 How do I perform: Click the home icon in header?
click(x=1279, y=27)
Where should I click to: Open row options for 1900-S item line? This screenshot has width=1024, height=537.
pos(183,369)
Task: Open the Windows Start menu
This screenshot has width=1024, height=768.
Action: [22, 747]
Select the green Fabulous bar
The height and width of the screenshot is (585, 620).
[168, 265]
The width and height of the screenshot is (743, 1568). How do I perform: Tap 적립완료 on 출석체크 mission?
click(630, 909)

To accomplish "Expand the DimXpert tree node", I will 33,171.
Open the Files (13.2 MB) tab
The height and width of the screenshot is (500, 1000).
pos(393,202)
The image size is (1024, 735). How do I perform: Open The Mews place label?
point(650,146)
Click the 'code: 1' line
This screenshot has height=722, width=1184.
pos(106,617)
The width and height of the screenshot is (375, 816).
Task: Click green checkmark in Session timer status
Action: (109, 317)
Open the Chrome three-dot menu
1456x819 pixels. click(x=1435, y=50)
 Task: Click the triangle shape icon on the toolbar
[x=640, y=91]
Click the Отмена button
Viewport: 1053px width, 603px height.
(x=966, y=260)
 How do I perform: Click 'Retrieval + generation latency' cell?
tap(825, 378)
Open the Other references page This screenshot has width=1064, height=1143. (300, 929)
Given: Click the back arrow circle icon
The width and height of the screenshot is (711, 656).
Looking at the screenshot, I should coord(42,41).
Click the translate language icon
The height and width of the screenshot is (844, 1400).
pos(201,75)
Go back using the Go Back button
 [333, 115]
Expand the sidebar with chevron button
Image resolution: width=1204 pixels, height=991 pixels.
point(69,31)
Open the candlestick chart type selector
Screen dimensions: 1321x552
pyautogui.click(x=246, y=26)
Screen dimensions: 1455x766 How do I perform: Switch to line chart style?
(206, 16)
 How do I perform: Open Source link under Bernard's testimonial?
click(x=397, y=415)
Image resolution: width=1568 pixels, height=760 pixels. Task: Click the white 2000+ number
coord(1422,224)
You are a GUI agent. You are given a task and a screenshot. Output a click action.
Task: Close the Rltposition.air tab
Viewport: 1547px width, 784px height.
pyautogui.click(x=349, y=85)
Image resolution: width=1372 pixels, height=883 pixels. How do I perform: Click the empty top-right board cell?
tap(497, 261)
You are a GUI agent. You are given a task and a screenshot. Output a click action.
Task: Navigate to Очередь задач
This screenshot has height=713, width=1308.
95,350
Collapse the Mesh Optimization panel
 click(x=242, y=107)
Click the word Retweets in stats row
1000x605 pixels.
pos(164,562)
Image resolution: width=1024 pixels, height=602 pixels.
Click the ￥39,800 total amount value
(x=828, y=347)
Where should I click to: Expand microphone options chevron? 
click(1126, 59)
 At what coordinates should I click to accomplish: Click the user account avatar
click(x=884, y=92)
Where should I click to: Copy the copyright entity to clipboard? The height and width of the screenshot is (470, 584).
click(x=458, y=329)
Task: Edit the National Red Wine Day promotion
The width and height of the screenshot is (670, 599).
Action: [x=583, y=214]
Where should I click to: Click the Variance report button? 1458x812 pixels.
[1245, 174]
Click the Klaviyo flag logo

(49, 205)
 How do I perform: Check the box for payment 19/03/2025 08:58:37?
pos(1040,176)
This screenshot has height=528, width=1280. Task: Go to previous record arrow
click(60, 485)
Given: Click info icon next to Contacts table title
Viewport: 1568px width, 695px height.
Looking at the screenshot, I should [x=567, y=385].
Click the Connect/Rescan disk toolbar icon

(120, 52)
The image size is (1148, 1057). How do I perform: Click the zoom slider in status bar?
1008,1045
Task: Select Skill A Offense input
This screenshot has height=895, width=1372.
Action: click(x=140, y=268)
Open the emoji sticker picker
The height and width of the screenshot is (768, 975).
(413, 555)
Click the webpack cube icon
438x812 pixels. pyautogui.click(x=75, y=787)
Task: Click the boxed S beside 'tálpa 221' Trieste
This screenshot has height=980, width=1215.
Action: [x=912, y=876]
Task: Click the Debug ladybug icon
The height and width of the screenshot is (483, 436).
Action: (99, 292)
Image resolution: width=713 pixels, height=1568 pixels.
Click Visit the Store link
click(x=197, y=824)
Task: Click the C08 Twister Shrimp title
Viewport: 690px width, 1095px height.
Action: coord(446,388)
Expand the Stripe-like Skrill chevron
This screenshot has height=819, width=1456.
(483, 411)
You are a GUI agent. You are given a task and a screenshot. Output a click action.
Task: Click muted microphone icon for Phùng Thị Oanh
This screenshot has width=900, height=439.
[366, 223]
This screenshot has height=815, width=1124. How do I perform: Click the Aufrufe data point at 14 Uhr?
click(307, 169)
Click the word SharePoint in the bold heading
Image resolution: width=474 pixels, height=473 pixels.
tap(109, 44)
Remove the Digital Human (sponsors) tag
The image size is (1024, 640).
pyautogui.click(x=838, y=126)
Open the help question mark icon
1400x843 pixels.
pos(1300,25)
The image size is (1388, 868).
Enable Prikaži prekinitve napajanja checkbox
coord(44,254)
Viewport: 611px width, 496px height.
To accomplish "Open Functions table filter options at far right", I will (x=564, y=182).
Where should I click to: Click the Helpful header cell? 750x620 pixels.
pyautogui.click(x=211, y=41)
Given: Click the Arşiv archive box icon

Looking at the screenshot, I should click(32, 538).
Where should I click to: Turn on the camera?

__Polecenie__: Podaj ponownie, słowo w słowo, fragment zestawienia powyżej: od jego pierwszego wiersza do wiersza zawierającego „coord(1422,224)”, włącznie z oboma.

__Odpowiedź__:
 How do I perform: Click the home icon in header?
click(x=1279, y=27)
Where should I click to: Open row options for 1900-S item line? This screenshot has width=1024, height=537.
pos(183,369)
Task: Open the Windows Start menu
This screenshot has width=1024, height=768.
Action: [22, 747]
Select the green Fabulous bar
The height and width of the screenshot is (585, 620).
[168, 265]
The width and height of the screenshot is (743, 1568). How do I perform: Tap 적립완료 on 출석체크 mission?
click(630, 909)

To accomplish "Expand the DimXpert tree node", I will 33,171.
Open the Files (13.2 MB) tab
The height and width of the screenshot is (500, 1000).
pos(393,202)
The image size is (1024, 735). How do I perform: Open The Mews place label?
point(650,146)
Click the 'code: 1' line
This screenshot has height=722, width=1184.
pos(106,617)
The width and height of the screenshot is (375, 816).
Task: Click green checkmark in Session timer status
Action: (109, 317)
Open the Chrome three-dot menu
1456x819 pixels. click(x=1435, y=50)
 Task: Click the triangle shape icon on the toolbar
[x=640, y=91]
Click the Отмена button
Viewport: 1053px width, 603px height.
(x=966, y=260)
 How do I perform: Click 'Retrieval + generation latency' cell?
tap(825, 378)
Open the Other references page This screenshot has width=1064, height=1143. (300, 929)
Given: Click the back arrow circle icon
The width and height of the screenshot is (711, 656).
Looking at the screenshot, I should coord(42,41).
Click the translate language icon
The height and width of the screenshot is (844, 1400).
pos(201,75)
Go back using the Go Back button
 [333, 115]
Expand the sidebar with chevron button
Image resolution: width=1204 pixels, height=991 pixels.
point(69,31)
Open the candlestick chart type selector
Screen dimensions: 1321x552
pyautogui.click(x=246, y=26)
Screen dimensions: 1455x766 How do I perform: Switch to line chart style?
(206, 16)
 How do I perform: Open Source link under Bernard's testimonial?
click(x=397, y=415)
Image resolution: width=1568 pixels, height=760 pixels. Task: Click the white 2000+ number
coord(1422,224)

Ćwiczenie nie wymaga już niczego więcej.